Tennessee wide receiver Velus Jones Jr. finished second in the nation in punt return average, averaging 15.1 yards per return. He also returned 23 pickoffs averaging 27.3 yards per return with a score.
After being a primary returner for four seasons at USC and one at Tennessee (he transferred before the 2020 season), Jones got to play a significant role as a receiver in 2021. He caught 62 passes for 807 yards and seven touchdowns. Jones ran a 4.31 40 at the Combine at 6-foot, 200 pounds, which should put him on the radar of most teams.

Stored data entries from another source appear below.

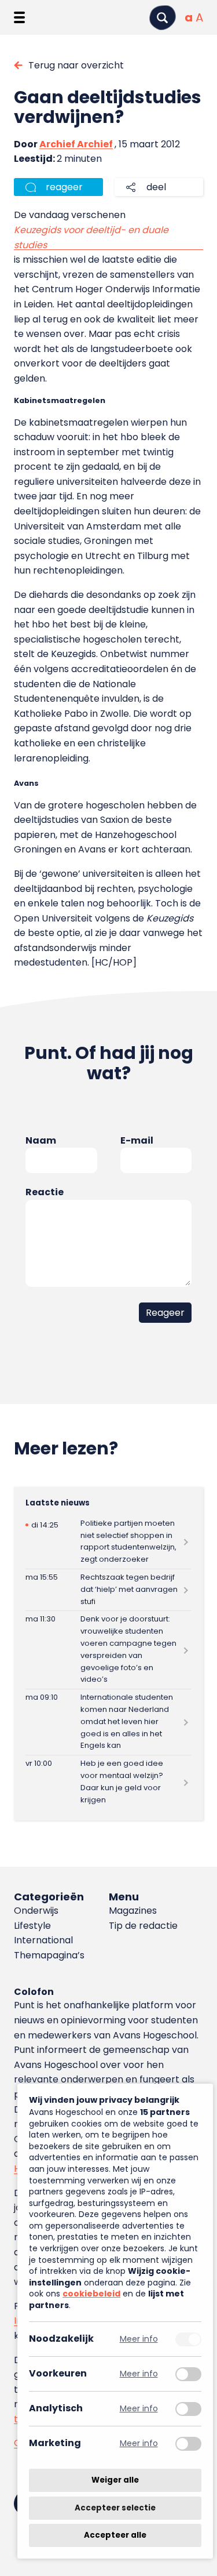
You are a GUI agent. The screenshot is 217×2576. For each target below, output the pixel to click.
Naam (40, 1140)
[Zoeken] (162, 18)
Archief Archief (76, 144)
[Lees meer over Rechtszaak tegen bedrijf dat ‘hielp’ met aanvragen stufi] (108, 1589)
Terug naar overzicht (76, 65)
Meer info (139, 2339)
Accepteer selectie (115, 2507)
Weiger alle (115, 2480)
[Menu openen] (19, 17)
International (43, 1940)
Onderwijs (36, 1910)
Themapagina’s (49, 1955)
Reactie (44, 1192)
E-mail (136, 1140)
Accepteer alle (115, 2535)
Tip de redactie (143, 1925)
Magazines (133, 1910)
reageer (64, 187)
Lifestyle (32, 1925)
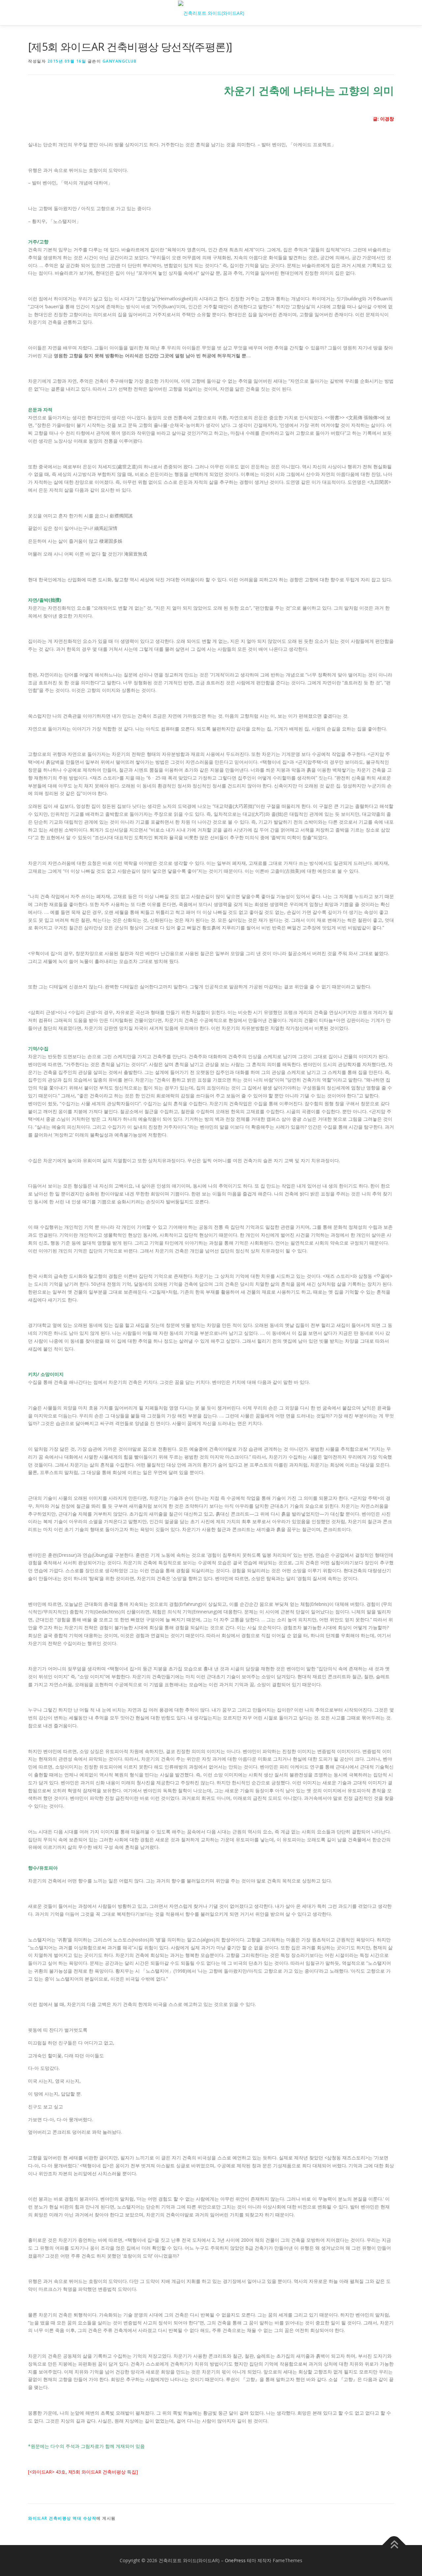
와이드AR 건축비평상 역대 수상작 (62, 2518)
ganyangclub (120, 61)
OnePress (235, 2560)
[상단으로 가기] (394, 2545)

As a receiver, he can line up all over the formation. He’s at his best when he’s getting the ball in his hands on designed touches, or as a deep threat. One of his biggest knocks is his age – he’ll turn 25 next month. He’s currently projected as an early Day 3 pick.
We know the Patriots will look beyond the FBS and Division-I levels in the return game, like when they signed Gunner Olszewski in 2019. Dallis Flowers of Pittsburg State was one of the top kick returners at that level last year, averaging 33.7 yards per return with two touchdowns on 17 returns. Flowers transferred to Pittsburgh State prior to the 2021 season from Grand View University, where he was All-NAIA as a returner and cornerback.
Flowers could get some looks as a developmental cornerback prospect at the next level as well, at 6-foot, 195 pounds with 32-inch arms. He had solid ball production in 2021 with four interceptions and six pass breakups in 11 games, and tested well at his Pro Day (4.43 40, 6.98 3-cone). He’s currently projected to be a priority UDFA, although his stock has been rising since the Shrine Bowl.